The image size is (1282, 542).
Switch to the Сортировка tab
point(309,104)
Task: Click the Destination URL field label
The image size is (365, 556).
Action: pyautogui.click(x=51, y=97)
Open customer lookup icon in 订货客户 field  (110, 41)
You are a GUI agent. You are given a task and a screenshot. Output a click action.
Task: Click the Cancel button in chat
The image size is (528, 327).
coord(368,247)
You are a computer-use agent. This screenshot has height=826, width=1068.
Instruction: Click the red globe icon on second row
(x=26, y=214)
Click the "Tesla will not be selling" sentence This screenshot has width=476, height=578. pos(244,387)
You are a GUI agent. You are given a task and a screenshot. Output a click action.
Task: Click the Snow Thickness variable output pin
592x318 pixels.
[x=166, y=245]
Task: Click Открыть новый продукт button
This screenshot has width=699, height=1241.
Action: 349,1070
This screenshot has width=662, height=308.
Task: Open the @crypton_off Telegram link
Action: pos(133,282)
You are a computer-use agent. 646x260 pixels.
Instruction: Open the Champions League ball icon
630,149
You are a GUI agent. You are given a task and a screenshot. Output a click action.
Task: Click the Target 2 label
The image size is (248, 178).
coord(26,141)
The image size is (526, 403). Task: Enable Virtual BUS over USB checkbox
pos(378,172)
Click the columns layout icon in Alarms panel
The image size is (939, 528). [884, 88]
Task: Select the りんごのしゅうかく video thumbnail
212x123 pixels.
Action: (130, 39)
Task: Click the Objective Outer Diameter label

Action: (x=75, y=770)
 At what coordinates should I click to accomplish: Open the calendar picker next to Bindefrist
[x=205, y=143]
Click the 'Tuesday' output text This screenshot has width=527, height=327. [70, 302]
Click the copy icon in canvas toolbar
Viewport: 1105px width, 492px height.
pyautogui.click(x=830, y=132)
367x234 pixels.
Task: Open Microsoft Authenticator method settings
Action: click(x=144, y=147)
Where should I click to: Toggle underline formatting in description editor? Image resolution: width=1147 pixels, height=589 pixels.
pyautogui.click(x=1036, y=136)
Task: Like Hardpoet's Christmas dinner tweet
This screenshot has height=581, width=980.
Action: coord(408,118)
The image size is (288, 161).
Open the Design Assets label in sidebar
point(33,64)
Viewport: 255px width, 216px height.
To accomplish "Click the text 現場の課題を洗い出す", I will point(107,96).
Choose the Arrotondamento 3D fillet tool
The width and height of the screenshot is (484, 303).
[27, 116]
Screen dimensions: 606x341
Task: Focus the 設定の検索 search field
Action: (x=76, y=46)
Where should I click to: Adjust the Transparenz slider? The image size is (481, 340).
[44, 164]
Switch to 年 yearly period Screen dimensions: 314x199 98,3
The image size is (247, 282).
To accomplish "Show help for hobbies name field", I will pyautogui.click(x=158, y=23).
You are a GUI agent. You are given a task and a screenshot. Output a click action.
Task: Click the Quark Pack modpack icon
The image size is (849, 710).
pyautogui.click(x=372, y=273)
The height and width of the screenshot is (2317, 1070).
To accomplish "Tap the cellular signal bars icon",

● **TO DO**: Your task is to restate, word for word, only those lines above that fall between the line holding "You are a computer-use agent. This" and the line holding "Task: Click Открыть новый продукт button", inclusive.

● **TASK SOLUTION**:
You are a computer-use agent. This screenshot has height=826, width=1068.
Instruction: Click the red globe icon on second row
(x=26, y=214)
Click the "Tesla will not be selling" sentence This screenshot has width=476, height=578. pos(244,387)
You are a GUI agent. You are given a task and a screenshot. Output a click action.
Task: Click the Snow Thickness variable output pin
592x318 pixels.
[x=166, y=245]
Task: Click Открыть новый продукт button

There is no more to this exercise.